→ Text:
★ ★ ★ ★ ★ ★ ★

Rejection–Part Two

Originally published on the Maine Crime Writers blog, May 5, 2012

I wrote earlier this week about how I’ve experienced the act of rejecting as an editor. Today I want to talk about how I’ve come to think about rejection from the other side, as a writer.

Honestly, haven’t handled it well. Which is hard for me to admit, because, like most people, I don’t like talking about things I’m not good at. Very bad at, in fact. But I’m getting better.

When I first submitted my book The Death of an Ambitious Woman, I got interest from multiple agents right away. But then it didn’t sell to a publisher. For long, agonizing months, it didn’t sell. My agent told me it was the end of the line.

I was crushed. I didn’t write for months and then I started two books, neither of which made it past the first hundred pages. I had plenty of excuses. The company I had co-founded had taken off. My children were adolescents with all the activities and angst that brings. I was busy. I was miserable.

My writers group was patient and supportive. I started writing again. Short stories at first because I’d fallen in love with Alice Munro, and because they fit with my life. And eventually, much later, another novel.

But I’d lost a lot of time and it was, writing-wise, if not life-wise, a dark passage.

I used to wonder why I could pitch a company, and if investors weren’t interested, shrug it off and think, “your loss,” but rejection of my writing was so devastating. “Writing is so much more personal,” people would say. I really don’t think that’s it. Writing is more solitary, but your life and your ideas and your work are all personal, no matter what you do.

I think it’s about confidence. Not confidence about whether you are good or bad. But confidence that “there’s more where that came from.” For those of us who squeeze writing around jobs and families, who spend months on stories and years on novels, each product can become invested, weighted, with such hopes and dreams, as if it is the only chance.

I’ve lost forty-five pounds in the last year. (Great, how did this happen? Now I’m writing about the two subjects I’m most uncomfortable about.) I did it, mostly, by shifting my mindset from one of deprivation to one of abundance. Before, I had to eat that cannoli now because soon —tomorrow, next week, next month, next year—I was going on a diet. But now I think, there will always be more cannoli. So eating that one may not be so critically important.

“There will always be more words,” a woman in my writers group used to cheerfully say when advised to rip out a scene, ditch a character, kill a setting. I embraced it up to a point. Actually up to that point—the scene, character, setting point.

Now I see that for your mental health, writers have to embrace that philosophy all the way up the line. I think it’s what gives some people the magic confidence that allows them to think, “You don’t like it. Your loss.” Because I’m going to be right back at you with something else.

So say it. Think it. Live it.

There will always be more ideas.

There will always be more characters.

There will always be more books.

There will always be more stories.

There will always be more words.

There will always be more cannoli.

P.S. It all turned out okay with The Death of an Ambitious Woman, by the way. When I reread it years later, I was glad it wasn’t published, amazed it got as far as it did. I roto-tilled it, and did get published. It’s not necessarily an example of the philosophy of abundance, since I perseverated on the same book. But I was younger then.

★ ★ ★ ★ ★ ★ ★

→ Data records:
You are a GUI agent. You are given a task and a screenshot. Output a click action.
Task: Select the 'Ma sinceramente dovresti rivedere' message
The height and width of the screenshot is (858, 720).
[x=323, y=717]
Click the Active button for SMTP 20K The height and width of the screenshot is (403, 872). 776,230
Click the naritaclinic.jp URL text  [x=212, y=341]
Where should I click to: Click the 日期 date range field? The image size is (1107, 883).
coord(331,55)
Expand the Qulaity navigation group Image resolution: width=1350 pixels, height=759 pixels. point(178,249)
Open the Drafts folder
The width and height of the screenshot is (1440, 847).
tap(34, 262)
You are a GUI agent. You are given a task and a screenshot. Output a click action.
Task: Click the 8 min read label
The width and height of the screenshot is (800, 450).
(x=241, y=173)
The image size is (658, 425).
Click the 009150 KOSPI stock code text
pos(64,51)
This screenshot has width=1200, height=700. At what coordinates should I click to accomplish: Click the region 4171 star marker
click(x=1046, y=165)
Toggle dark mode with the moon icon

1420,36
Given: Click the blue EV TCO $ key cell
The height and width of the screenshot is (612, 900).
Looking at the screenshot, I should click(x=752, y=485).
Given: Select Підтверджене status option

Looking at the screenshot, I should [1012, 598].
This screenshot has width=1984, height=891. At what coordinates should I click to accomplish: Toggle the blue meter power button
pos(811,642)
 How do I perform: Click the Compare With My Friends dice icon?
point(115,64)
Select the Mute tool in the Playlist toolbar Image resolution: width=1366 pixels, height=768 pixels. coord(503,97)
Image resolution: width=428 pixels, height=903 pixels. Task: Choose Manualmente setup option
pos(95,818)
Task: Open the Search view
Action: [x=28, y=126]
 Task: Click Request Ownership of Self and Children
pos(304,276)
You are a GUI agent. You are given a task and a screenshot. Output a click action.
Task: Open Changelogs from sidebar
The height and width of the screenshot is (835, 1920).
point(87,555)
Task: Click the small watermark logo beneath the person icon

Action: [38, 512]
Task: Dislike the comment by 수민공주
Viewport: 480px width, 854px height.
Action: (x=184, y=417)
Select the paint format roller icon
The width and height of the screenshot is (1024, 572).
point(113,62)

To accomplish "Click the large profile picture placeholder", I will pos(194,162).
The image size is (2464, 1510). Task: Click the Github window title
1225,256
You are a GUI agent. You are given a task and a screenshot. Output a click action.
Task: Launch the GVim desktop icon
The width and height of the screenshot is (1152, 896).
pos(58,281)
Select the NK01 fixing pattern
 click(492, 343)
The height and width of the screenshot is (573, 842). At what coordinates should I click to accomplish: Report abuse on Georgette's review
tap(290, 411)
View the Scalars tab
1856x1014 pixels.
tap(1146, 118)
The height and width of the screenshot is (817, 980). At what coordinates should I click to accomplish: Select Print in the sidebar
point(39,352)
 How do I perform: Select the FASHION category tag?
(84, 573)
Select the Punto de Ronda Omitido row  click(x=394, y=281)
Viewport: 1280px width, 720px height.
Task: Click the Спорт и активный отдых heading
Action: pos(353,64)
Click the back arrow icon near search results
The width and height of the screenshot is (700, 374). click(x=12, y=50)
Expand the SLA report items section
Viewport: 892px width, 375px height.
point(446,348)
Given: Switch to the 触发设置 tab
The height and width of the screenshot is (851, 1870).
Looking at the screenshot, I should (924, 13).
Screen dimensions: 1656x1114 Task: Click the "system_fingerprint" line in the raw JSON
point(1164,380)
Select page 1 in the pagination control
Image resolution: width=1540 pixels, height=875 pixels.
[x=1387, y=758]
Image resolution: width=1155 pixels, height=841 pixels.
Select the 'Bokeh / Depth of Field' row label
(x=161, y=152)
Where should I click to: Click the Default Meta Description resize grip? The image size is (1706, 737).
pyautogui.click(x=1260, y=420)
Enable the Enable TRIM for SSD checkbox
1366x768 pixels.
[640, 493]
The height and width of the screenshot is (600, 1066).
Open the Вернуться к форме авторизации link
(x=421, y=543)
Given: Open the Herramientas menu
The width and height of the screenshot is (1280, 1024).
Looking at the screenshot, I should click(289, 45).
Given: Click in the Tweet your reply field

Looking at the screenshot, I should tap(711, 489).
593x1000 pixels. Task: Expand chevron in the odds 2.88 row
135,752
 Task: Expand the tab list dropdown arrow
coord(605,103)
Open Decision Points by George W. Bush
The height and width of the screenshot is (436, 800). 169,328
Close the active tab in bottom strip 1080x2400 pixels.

★ ★ ★ ★ ★ ★ ★

→ Exercises to complete:
1) Translate this sentence from the post on rejection into Spanish: "My writers group was patient and supportive."
2) Write out the part of the post on rejection that begins at the words "Now I see that" and stops after the words "be more ideas.".

→ Solutions to the exercise:
1) Mi grupo de escritores fue paciente y me brindó apoyo.

2)
Now I see that for your mental health, writers have to embrace that philosophy all the way up the line. I think it’s what gives some people the magic confidence that allows them to think, “You don’t like it. Your loss.” Because I’m going to be right back at you with something else.

So say it. Think it. Live it.

There will always be more ideas.